Скрипка был человек лет пятидесяти. Его бритое лицо, с выразительными морщинами, лукавые серые глаза, тонкая и веселая улыбка на губах: все свидетельствовало, что он – человек, сумевший прожить жизнь нескучно и насмешливо. Одно удручало его теперь – это безмерная толщина: он задыхался в своем сюртуке.
– Я что же. Я готов, – сказал Скрипка, обмахиваясь красным платком, – только чудно, доктор – как это так сразу…
– Ничего. Ничего. Вы ему, Вера Леонтьевна, прикажите рассказать.
– Да о чем? Разве о пане Лясковском, – начал Скрипка, – усаживаясь поудобнее в кресло, – надо вам сказать, что жил я тогда с отцом моим в Смоленской губернии. Он там врачом в земстве служил, а я так, знаете ли, лентяйничал, и было мне тогда двадцать два года. А, надо вам сказать, силы я был безмерной… Молодость…
– Не мямли, Скрипка. Говори, – сказал доктор, делая неуверенный жест рукою.
– Ну хорошо-с. Был недалеко от нас один хуторок – и название у него было странное – «Красная пищаль». А на хуторе был у меня приятель Михаил. Засиделся я у него однажды. А он мне и говорит: «Поздно. Ночуй. А то пан Лясковский здесь неподалеку бродит». А это, видите ли, знаменитый был в тех местах разбойник. И еще был один – соперник ему, пан Козловский. Они сначала вместе работали, а потом разошлись. Так вот, значит, иду я лесом один. Смотрю парень навстречу и усы знатные. «Позвольте, – говорит, – закурить». «Извольте», – говорю. «А, может быть, – говорит, – вы мне сумеете одолжить несколько ценных бумажек. Я, – говорит, – спасибо вам скажу». «А вы не пан ли Лясковский будете?» – спрашиваю его. «Я самый», – говорит. Хорошо-с. Тогда я говорю: «Присядемте, поболтаем». Сели на дороге.
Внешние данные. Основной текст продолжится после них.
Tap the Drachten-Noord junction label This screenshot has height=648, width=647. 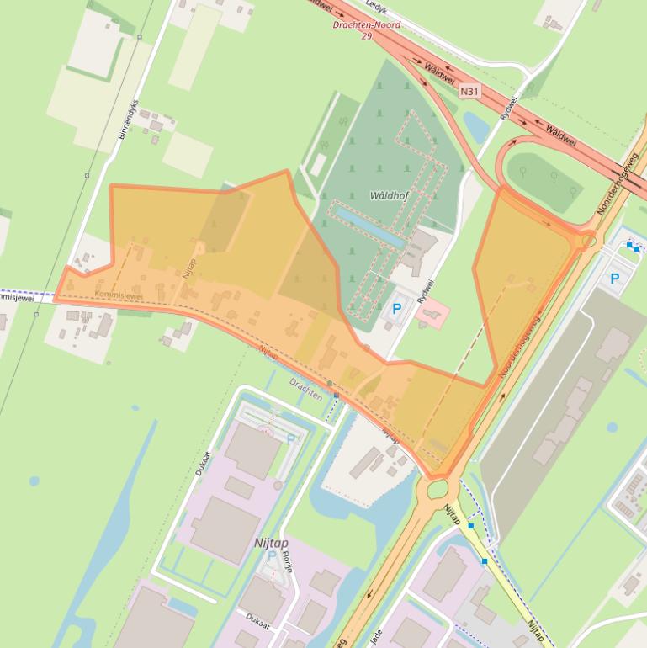coord(365,25)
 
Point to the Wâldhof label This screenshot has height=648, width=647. coord(389,195)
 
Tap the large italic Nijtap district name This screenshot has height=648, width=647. coord(271,544)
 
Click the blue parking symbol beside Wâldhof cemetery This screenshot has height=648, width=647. coord(397,309)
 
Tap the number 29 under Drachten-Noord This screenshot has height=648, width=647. coord(366,36)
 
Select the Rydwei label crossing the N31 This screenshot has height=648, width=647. coord(508,106)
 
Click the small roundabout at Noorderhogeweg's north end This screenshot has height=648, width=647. coord(587,241)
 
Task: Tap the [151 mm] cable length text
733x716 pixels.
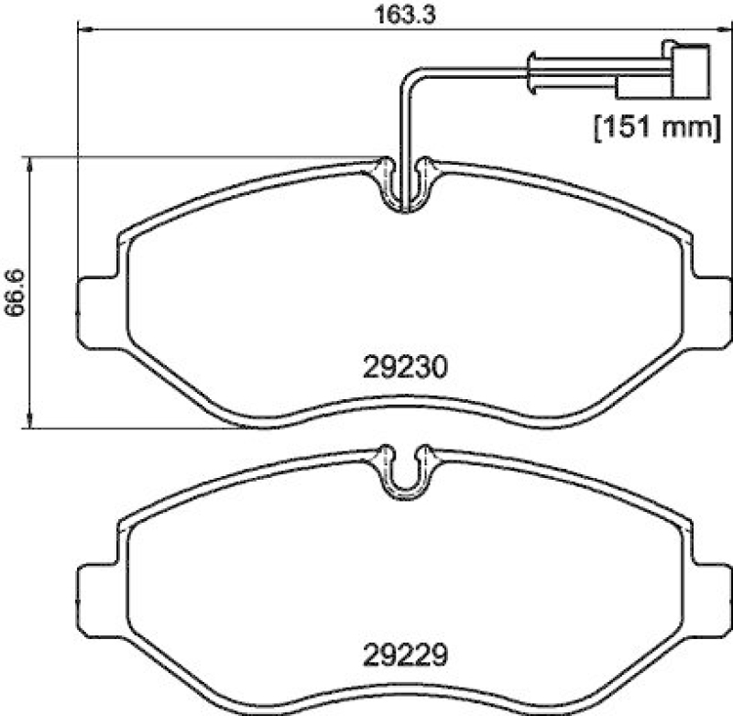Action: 651,126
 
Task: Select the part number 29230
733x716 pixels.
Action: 403,369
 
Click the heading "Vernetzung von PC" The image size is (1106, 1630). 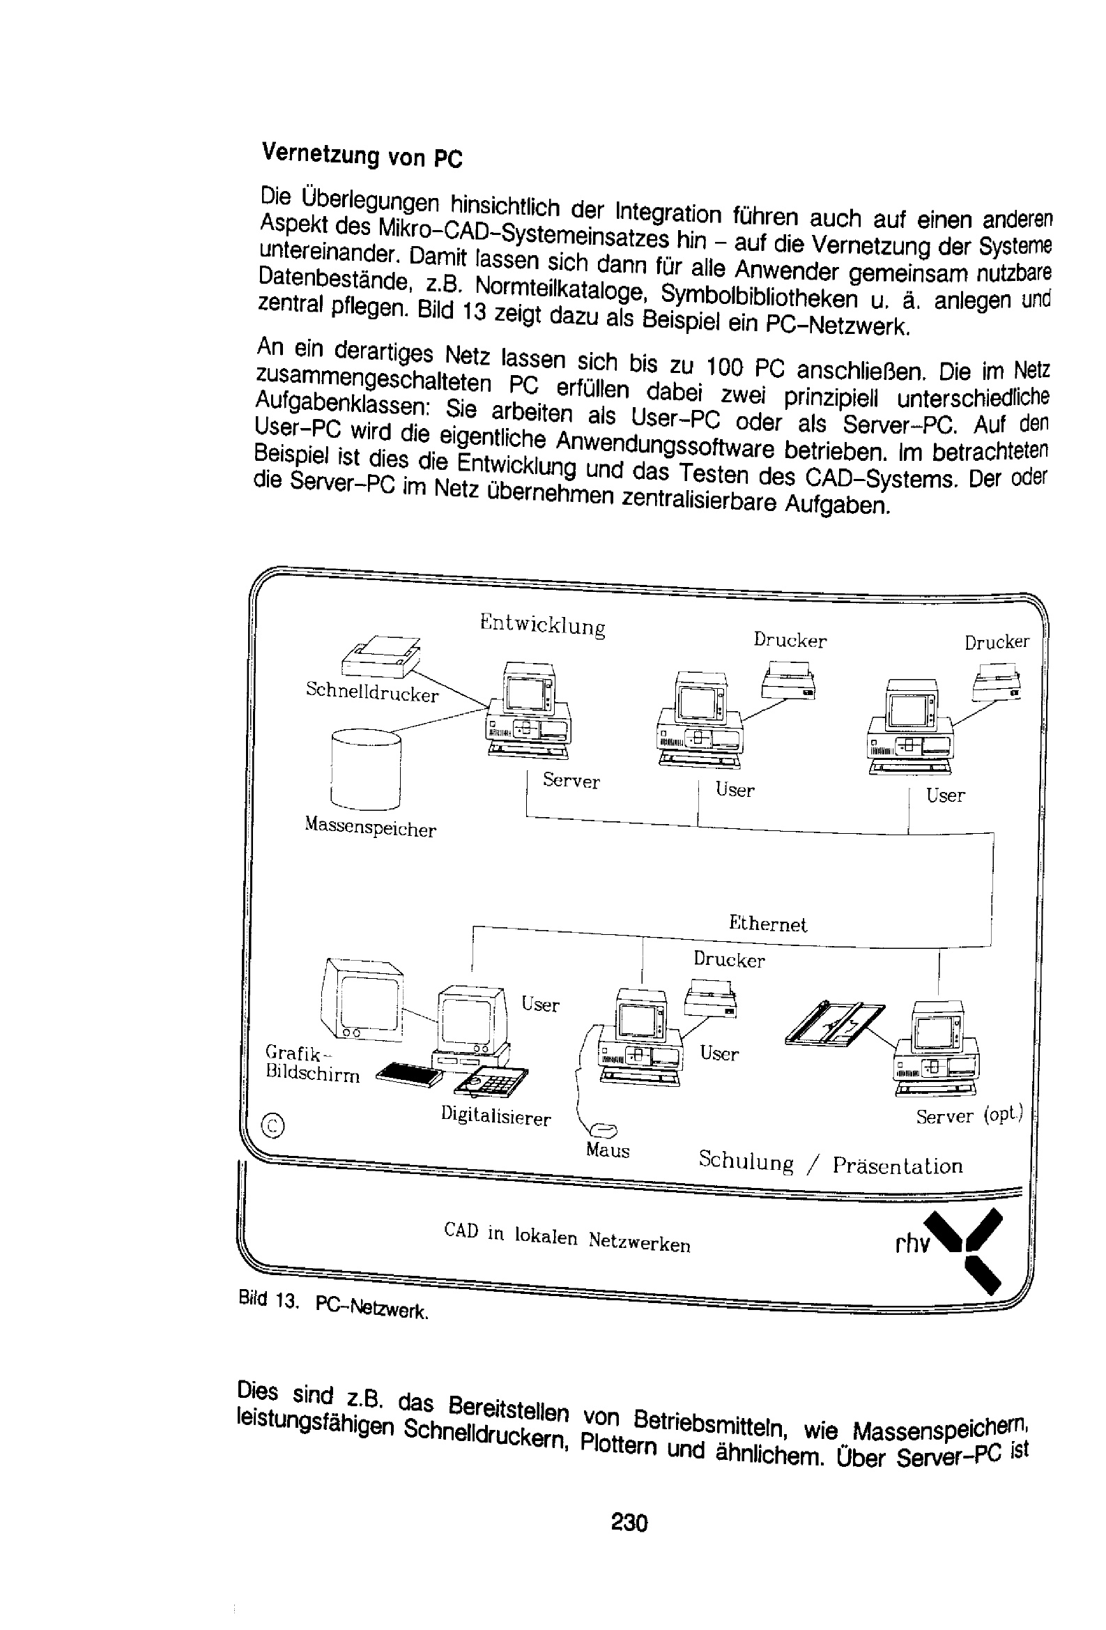click(x=362, y=155)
Курим. «Ну, что ж, – говорит, – вы медлите с кошельком?» А я ему к носу приставил кулак и говорю: «А вот это, пан, видали?» Представьте себе – он очень удивился. «Как, – говорит, – ваша фамилия будет?» Я ему любезно отвечаю: «Скрипка, мол». «Ах, – говорит, – я, должно быть, у вашего отца лечился. Прекрасный человек, обходительный и вылечил меня чудесно». «Мой отец в Тишках, – говорю, – врачом». «Ну, вот он самый…» И представьте себе, пристал ко мне этот разбойник, что он, дескать, желает меня до дому проводить, а то изволите ли видеть, должен меня встретить пан Козловский и мне будто бы без него, Лясковского, худо будет. Я и так, и этак: не отстает от меня да и только. Подходим к лесниковой избушке. А она только так называлась, а лесник давно уже умер, и новый лесник в другом месте жил, а в этой избушке жила Маруська, сирота. У нее всегда коньяк был. Иные ее навещали и я тоже. Вот я и говорю разбойнику: «Извините меня, я сюда зайду. Мне хочется рюмку коньяку выпить». «Ну, что ж, – говорит, – а я вас подожду». Стучусь: «Это я, Маруська». – «Кто там?» – «Скрипка». Хорошо. Впустила. Под утро выхожу, а пан Лясковский дожидается, лежит у порога. И проводил-таки – неотвязный.